_EXERCISE BRIEF_
Will you give every entry again exactly as it stands?

Dataset excerpts:

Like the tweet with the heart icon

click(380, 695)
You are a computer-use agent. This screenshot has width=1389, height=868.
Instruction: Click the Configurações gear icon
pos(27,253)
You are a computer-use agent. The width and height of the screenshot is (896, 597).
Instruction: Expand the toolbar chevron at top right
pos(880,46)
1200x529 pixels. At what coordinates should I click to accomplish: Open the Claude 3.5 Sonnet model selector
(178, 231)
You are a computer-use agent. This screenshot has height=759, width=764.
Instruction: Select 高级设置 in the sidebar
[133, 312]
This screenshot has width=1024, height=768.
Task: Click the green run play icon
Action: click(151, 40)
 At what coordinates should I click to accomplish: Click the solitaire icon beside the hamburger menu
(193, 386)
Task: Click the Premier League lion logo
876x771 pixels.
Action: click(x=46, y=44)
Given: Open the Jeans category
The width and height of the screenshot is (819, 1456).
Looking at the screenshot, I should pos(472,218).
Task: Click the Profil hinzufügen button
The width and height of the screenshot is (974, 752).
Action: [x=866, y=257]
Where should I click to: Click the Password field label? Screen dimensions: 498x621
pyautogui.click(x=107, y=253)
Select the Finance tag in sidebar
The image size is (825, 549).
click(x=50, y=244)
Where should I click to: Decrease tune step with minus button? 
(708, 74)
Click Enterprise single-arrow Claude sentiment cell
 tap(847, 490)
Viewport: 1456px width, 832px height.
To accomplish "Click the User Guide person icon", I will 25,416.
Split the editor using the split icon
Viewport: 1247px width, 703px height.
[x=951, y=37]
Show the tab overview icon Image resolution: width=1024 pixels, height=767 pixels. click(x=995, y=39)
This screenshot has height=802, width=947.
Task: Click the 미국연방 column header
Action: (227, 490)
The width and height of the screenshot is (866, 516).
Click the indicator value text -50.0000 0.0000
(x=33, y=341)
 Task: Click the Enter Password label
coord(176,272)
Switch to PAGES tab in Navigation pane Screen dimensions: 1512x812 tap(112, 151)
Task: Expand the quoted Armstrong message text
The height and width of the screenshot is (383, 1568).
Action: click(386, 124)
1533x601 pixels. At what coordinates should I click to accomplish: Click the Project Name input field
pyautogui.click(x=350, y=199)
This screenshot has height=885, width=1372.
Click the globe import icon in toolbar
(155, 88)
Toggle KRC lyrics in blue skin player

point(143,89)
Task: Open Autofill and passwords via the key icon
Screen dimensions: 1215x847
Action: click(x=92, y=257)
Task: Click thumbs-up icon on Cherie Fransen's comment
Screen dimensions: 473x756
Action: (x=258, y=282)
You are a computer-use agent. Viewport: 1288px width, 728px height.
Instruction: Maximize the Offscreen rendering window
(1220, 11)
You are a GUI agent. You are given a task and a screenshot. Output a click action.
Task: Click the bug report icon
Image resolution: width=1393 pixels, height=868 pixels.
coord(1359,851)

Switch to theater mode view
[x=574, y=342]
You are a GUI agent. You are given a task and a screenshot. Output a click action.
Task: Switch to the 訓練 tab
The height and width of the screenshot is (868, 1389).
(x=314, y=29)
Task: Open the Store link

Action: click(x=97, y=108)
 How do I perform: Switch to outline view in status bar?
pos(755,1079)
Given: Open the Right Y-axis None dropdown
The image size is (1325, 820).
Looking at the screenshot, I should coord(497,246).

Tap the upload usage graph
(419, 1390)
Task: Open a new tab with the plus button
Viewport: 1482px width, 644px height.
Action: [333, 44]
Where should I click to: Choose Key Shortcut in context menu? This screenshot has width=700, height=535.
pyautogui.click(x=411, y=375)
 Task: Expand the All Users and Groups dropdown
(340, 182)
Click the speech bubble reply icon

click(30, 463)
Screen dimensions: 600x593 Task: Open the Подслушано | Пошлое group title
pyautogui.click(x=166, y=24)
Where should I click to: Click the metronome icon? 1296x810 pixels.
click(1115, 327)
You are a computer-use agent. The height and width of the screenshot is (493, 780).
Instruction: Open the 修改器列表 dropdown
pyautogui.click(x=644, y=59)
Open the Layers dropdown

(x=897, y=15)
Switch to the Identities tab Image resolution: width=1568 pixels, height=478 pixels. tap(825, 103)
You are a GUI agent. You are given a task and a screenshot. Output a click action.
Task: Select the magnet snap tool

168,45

_SOLUTION_
Like the tweet with the heart icon

click(380, 695)
You are a computer-use agent. This screenshot has width=1389, height=868.
Instruction: Click the Configurações gear icon
pos(27,253)
You are a computer-use agent. The width and height of the screenshot is (896, 597).
Instruction: Expand the toolbar chevron at top right
pos(880,46)
1200x529 pixels. At what coordinates should I click to accomplish: Open the Claude 3.5 Sonnet model selector
(178, 231)
You are a computer-use agent. This screenshot has height=759, width=764.
Instruction: Select 高级设置 in the sidebar
[133, 312]
This screenshot has width=1024, height=768.
Task: Click the green run play icon
Action: click(151, 40)
 At what coordinates should I click to accomplish: Click the solitaire icon beside the hamburger menu
(193, 386)
Task: Click the Premier League lion logo
876x771 pixels.
Action: click(x=46, y=44)
Given: Open the Jeans category
The width and height of the screenshot is (819, 1456).
Looking at the screenshot, I should pos(472,218).
Task: Click the Profil hinzufügen button
The width and height of the screenshot is (974, 752).
Action: [x=866, y=257]
Where should I click to: Click the Password field label? Screen dimensions: 498x621
pyautogui.click(x=107, y=253)
Select the Finance tag in sidebar
The image size is (825, 549).
click(x=50, y=244)
Where should I click to: Decrease tune step with minus button? 
(708, 74)
Click Enterprise single-arrow Claude sentiment cell
 tap(847, 490)
Viewport: 1456px width, 832px height.
To accomplish "Click the User Guide person icon", I will 25,416.
Split the editor using the split icon
Viewport: 1247px width, 703px height.
[x=951, y=37]
Show the tab overview icon Image resolution: width=1024 pixels, height=767 pixels. click(x=995, y=39)
This screenshot has height=802, width=947.
Task: Click the 미국연방 column header
Action: (227, 490)
The width and height of the screenshot is (866, 516).
Click the indicator value text -50.0000 0.0000
(x=33, y=341)
 Task: Click the Enter Password label
coord(176,272)
Switch to PAGES tab in Navigation pane Screen dimensions: 1512x812 tap(112, 151)
Task: Expand the quoted Armstrong message text
The height and width of the screenshot is (383, 1568).
Action: click(386, 124)
1533x601 pixels. At what coordinates should I click to accomplish: Click the Project Name input field
pyautogui.click(x=350, y=199)
This screenshot has height=885, width=1372.
Click the globe import icon in toolbar
(155, 88)
Toggle KRC lyrics in blue skin player

point(143,89)
Task: Open Autofill and passwords via the key icon
Screen dimensions: 1215x847
Action: click(x=92, y=257)
Task: Click thumbs-up icon on Cherie Fransen's comment
Screen dimensions: 473x756
Action: (x=258, y=282)
You are a computer-use agent. Viewport: 1288px width, 728px height.
Instruction: Maximize the Offscreen rendering window
(1220, 11)
You are a GUI agent. You are given a task and a screenshot. Output a click action.
Task: Click the bug report icon
Image resolution: width=1393 pixels, height=868 pixels.
coord(1359,851)

Switch to theater mode view
[x=574, y=342]
You are a GUI agent. You are given a task and a screenshot. Output a click action.
Task: Switch to the 訓練 tab
The height and width of the screenshot is (868, 1389).
(x=314, y=29)
Task: Open the Store link

Action: click(x=97, y=108)
 How do I perform: Switch to outline view in status bar?
pos(755,1079)
Given: Open the Right Y-axis None dropdown
The image size is (1325, 820).
Looking at the screenshot, I should coord(497,246).

Tap the upload usage graph
(419, 1390)
Task: Open a new tab with the plus button
Viewport: 1482px width, 644px height.
Action: [333, 44]
Where should I click to: Choose Key Shortcut in context menu? This screenshot has width=700, height=535.
pyautogui.click(x=411, y=375)
 Task: Expand the All Users and Groups dropdown
(340, 182)
Click the speech bubble reply icon

click(30, 463)
Screen dimensions: 600x593 Task: Open the Подслушано | Пошлое group title
pyautogui.click(x=166, y=24)
Where should I click to: Click the metronome icon? 1296x810 pixels.
click(1115, 327)
You are a computer-use agent. The height and width of the screenshot is (493, 780).
Instruction: Open the 修改器列表 dropdown
pyautogui.click(x=644, y=59)
Open the Layers dropdown

(x=897, y=15)
Switch to the Identities tab Image resolution: width=1568 pixels, height=478 pixels. tap(825, 103)
You are a GUI agent. You are given a task and a screenshot. Output a click action.
Task: Select the magnet snap tool

168,45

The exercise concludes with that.